As was the case last year, it appears that wild turkey reproduction was poor to very poor in most regions and statewide, according to Charles Ruth, DNR Deer and Turkey Project supervisor. Although wild turkeys nest primarily in April and May in South Carolina, the survey does not take place until late summer. Therefore, the survey statistics document poults (young turkeys) that actually survived and entered the population going into the fall. Although average brood size was good with hens averaging 3.4 poults, 50 percent of hens observed had no poults at all by late summer leading to a total recruitment ratio of 1.7. Recruitment ratio is a measure of young entering the population based on the number of hens in the population.
           
“In the Southeast,” Ruth said, “Mother Nature often plays a big role in turkey populations with heavy rainfall and/or cool temperatures during the spring nesting and brood rearing season leading to poor reproductive success.” However, that does not appear to be the case in 2006. Comparing climatic data from this year with historic data indicates that temperatures were at or above normal and rainfall was below normal during the nesting and brood rearing period. In other words, environmental conditions were such that reproduction in turkeys should have been better.
           
“Perhaps we have reached a point in time where the relationship between the turkey population and habitat is simply not as good as it was when turkeys were expanding across the state,” said Ruth.
           
According to the survey, the Northern Coastal Plain experienced the best reproduction in 2006, with counties including Berkeley, Clarendon, and Williamsburg fairing better than most other parts of the state.
           
What does poor reproduction by turkeys for two consecutive years mean for the spring turkey hunter? “With poor reproduction the last two years the number of mature gobblers (2 years and older) available during the spring of 2007 will likely be low across most of the state,” Ruth said.

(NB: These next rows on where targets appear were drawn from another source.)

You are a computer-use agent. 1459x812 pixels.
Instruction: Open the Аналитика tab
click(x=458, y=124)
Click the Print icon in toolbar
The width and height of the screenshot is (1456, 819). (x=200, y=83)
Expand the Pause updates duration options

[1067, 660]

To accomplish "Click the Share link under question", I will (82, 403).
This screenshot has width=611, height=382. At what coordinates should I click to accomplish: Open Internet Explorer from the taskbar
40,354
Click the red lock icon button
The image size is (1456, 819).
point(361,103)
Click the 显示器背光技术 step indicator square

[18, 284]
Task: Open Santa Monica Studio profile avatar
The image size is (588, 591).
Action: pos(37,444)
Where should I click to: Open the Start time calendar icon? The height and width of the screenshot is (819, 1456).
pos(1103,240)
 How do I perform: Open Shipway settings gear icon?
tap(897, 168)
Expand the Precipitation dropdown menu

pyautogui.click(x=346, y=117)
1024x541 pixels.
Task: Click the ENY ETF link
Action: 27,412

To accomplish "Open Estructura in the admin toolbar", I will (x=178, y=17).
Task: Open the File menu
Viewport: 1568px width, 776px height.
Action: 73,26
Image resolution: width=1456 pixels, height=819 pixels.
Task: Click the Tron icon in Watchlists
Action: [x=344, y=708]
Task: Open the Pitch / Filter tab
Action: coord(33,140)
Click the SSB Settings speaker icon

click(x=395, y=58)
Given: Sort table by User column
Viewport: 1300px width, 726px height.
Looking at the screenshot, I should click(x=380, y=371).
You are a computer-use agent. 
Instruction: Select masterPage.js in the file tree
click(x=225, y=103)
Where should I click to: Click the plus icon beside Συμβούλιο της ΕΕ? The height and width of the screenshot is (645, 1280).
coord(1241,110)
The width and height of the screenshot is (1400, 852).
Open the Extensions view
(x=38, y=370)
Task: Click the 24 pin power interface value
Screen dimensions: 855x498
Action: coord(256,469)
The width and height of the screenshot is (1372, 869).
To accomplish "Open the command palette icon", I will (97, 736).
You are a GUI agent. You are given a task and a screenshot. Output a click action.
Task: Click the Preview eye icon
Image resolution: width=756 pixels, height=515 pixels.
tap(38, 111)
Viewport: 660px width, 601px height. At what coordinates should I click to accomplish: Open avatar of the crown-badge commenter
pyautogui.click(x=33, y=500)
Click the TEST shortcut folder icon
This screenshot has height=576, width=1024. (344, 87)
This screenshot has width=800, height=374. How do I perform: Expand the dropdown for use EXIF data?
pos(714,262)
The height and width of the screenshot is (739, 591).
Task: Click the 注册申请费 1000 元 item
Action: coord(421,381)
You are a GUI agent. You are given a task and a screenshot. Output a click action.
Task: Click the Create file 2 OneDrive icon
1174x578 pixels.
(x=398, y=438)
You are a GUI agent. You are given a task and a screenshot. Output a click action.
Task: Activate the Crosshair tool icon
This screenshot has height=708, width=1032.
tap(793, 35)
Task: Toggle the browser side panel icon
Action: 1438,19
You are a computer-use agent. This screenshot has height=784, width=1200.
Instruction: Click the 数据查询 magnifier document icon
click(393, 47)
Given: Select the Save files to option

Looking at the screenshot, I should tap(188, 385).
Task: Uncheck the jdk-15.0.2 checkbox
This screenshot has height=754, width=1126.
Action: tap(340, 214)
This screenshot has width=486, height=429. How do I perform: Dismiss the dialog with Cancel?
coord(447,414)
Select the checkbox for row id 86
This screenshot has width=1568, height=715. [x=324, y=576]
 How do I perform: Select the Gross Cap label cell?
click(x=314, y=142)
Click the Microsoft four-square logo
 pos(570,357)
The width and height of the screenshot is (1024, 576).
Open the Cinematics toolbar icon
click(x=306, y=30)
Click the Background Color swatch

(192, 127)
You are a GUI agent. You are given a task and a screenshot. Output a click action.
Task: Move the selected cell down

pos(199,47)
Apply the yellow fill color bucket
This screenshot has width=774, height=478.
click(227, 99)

“Reproduction was good in 2004, but birds produced then have been subjected to two hunting seasons in addition to other mortality factors. Not only is the number of adult gobblers expected to be down in 2007, the survey results indicate that the number of jakes (immature gobblers) will be low as well. This is significant because jakes can make up 25 percent of the spring harvest following years of good reproduction.”
           
The statewide turkey population is estimated at 90,000 birds, which is good, but with two years of poor reproduction this figure is the lowest in recent years.
           
“The bottom line,” Ruth said, “is that it will likely take a couple of years of better reproduction to overcome poor reproduction the last two years.”
           
Hunters often wonder why DNR does not promote or schedule a fall turkey season, and although there are a number of considerations, poor reproduction like that experienced the past two springs is a very important factor.
           
“Bear in mind that hunting turkeys in the fall differs drastically from spring gobbler hunting, which is familiar to most hunters,” Ruth said. “Not only do hunting and calling techniques differ, fall seasons typically allow hunters to take hens or gobblers. Although DNR monitors turkey reproduction annually, the information is not available until about the same time a fall turkey season would be underway, so it is too late to schedule a fall season based on reproductive success or sound biology. DNR could simply schedule a fall season without regard to reproductive data, but harvesting hens following a summer with poor reproduction would further depress the number of hens potentially leading to a rapid decline in turkeys.”

About 45,000 hunters participate in the spring turkey season, contributing around $16 million to the state’s economy annually.